::: Recorded information
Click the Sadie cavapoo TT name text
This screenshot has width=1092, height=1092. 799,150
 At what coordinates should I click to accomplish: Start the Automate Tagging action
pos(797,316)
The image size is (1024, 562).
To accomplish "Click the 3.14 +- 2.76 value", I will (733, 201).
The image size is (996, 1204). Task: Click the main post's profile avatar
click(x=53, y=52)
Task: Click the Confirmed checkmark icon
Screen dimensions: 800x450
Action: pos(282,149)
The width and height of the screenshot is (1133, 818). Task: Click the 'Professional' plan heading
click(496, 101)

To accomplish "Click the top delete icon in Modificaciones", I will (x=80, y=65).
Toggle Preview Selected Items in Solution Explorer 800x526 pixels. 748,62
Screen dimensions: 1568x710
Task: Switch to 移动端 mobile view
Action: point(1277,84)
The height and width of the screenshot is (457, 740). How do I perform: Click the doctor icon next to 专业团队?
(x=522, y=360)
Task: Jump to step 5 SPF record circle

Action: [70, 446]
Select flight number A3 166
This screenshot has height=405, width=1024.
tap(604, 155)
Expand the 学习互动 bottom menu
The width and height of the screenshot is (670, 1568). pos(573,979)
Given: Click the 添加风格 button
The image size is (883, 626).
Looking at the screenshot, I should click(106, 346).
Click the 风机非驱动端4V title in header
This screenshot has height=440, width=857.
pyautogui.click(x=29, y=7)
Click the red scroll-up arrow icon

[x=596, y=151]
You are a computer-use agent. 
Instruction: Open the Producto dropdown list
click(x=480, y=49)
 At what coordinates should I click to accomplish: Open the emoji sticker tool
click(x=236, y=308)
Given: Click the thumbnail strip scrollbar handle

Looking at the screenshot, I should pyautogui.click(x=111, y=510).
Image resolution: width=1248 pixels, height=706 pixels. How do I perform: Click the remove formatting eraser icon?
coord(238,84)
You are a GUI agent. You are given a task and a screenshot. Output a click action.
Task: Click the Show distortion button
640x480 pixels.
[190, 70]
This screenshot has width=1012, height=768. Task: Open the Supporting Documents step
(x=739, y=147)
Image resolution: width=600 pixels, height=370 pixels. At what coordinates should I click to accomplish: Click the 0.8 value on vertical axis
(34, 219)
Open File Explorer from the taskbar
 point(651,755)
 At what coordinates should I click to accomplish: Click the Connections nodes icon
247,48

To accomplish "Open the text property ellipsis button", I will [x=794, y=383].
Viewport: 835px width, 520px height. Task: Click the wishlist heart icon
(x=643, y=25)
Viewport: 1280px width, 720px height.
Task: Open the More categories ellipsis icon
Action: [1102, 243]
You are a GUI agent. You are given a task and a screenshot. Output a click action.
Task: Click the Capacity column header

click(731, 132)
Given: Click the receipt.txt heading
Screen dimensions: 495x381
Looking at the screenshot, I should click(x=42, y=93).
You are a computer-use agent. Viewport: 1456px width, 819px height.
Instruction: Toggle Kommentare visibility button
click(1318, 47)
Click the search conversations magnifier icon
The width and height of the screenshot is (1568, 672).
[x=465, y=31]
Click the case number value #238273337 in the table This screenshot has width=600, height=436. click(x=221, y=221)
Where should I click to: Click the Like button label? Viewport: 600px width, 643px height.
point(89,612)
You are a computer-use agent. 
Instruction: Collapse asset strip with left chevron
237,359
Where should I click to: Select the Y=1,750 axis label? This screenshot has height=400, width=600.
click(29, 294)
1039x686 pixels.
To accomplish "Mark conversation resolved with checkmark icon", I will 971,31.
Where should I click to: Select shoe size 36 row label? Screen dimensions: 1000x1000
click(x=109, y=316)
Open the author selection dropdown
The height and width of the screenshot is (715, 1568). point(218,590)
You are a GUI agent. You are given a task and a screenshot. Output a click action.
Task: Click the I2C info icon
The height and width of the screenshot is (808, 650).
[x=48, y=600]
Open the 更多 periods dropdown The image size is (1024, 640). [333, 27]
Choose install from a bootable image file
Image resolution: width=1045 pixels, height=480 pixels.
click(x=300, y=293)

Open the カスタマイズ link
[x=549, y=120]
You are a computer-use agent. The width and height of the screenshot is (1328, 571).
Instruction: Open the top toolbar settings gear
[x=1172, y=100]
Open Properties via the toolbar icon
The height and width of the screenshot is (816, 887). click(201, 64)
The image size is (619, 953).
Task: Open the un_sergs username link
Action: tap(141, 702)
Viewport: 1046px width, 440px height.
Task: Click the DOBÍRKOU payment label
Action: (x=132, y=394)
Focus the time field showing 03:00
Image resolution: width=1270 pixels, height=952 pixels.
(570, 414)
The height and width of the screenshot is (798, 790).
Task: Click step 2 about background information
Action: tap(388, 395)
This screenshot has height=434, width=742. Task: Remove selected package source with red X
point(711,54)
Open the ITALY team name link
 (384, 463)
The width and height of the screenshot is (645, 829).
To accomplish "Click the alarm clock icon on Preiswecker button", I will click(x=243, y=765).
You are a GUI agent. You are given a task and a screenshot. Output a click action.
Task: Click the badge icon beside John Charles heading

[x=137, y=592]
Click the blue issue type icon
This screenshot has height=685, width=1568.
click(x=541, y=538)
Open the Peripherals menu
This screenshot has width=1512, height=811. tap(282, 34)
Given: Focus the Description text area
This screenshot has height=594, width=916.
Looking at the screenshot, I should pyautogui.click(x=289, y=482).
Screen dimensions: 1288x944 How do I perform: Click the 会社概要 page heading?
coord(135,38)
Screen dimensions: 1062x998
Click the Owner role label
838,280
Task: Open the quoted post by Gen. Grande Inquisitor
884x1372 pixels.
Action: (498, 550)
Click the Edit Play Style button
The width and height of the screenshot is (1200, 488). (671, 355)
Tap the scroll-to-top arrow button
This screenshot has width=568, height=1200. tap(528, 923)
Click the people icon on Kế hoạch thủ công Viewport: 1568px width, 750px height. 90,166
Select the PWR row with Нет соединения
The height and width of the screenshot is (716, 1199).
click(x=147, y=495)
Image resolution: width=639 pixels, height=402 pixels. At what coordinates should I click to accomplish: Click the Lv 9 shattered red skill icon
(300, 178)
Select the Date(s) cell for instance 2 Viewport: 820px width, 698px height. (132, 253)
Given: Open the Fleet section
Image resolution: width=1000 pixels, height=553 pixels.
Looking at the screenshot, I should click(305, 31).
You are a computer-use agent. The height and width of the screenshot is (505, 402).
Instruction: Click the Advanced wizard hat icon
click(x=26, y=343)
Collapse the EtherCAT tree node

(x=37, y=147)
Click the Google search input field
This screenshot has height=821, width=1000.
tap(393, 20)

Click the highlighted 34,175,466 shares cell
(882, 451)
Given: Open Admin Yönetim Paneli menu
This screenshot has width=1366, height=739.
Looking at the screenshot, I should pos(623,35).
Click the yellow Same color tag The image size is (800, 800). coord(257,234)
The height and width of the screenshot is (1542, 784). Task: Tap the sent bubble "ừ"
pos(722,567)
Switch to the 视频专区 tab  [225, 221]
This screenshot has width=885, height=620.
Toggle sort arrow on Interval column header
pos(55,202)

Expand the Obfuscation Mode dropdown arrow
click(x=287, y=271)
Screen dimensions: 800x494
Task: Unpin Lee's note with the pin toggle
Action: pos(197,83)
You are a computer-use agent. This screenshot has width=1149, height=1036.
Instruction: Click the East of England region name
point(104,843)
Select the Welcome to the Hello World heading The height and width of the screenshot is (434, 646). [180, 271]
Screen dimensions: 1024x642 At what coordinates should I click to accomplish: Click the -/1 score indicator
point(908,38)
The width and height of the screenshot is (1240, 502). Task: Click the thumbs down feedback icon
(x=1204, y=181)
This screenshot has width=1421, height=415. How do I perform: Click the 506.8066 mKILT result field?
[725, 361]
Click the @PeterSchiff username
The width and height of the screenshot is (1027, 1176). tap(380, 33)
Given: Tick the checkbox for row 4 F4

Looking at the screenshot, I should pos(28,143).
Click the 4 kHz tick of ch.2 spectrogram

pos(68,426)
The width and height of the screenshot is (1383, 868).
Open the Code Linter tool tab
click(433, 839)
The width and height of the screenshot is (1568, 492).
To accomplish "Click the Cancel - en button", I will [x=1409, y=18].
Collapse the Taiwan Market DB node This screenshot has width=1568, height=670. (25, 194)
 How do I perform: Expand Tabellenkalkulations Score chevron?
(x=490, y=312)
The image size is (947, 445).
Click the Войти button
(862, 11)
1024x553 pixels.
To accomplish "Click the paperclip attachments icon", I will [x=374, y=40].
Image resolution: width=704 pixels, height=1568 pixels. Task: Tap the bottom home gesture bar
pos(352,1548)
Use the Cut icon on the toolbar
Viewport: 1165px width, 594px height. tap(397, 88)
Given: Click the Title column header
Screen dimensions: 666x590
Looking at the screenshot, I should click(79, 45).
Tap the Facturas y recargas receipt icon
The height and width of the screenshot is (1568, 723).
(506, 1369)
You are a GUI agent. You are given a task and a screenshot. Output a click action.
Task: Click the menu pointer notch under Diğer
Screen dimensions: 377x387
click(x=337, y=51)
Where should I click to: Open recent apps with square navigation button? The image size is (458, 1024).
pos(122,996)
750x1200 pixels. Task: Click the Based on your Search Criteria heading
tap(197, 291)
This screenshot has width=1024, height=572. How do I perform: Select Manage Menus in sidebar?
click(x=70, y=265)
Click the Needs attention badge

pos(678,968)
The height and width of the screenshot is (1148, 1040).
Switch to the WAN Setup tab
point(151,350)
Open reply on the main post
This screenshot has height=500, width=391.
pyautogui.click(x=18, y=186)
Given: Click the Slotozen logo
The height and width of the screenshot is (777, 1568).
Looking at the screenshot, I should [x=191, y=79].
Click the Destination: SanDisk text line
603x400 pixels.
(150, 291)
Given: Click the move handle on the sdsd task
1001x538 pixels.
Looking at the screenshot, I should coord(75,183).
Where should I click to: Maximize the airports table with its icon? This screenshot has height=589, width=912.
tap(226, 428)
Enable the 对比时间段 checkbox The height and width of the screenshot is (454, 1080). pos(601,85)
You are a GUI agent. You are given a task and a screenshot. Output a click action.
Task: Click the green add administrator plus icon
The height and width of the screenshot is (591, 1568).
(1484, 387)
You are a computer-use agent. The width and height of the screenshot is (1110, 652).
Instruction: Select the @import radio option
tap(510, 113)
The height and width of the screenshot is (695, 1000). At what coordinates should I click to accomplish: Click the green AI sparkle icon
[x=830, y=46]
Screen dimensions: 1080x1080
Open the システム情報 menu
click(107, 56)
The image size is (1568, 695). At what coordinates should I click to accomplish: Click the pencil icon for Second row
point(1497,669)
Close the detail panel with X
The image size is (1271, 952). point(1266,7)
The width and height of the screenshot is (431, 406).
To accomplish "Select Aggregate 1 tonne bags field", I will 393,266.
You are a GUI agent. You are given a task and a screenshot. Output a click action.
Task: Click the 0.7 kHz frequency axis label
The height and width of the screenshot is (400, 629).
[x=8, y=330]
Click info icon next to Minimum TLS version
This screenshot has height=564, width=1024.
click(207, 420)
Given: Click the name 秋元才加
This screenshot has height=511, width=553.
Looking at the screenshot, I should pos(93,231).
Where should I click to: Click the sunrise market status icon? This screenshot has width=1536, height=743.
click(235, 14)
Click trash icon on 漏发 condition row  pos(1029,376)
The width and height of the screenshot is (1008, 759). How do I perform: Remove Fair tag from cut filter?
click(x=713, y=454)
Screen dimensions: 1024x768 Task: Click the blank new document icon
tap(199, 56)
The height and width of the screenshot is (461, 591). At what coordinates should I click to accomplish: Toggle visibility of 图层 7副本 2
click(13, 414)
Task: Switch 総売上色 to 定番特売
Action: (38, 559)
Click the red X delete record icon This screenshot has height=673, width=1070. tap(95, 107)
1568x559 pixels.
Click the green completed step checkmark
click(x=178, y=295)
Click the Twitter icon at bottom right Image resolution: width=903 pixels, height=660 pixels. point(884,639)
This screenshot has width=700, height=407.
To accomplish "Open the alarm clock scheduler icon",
::::::
Directions for this task: In the listing above, find the line with "Task: Click the 0.7 kHz frequency axis label" and the line with "Click trash icon"; output exactly those lines and all lines between them.

Answer below:
Task: Click the 0.7 kHz frequency axis label
The height and width of the screenshot is (400, 629).
[x=8, y=330]
Click info icon next to Minimum TLS version
This screenshot has height=564, width=1024.
click(207, 420)
Given: Click the name 秋元才加
This screenshot has height=511, width=553.
Looking at the screenshot, I should pos(93,231).
Where should I click to: Click the sunrise market status icon? This screenshot has width=1536, height=743.
click(235, 14)
Click trash icon on 漏发 condition row  pos(1029,376)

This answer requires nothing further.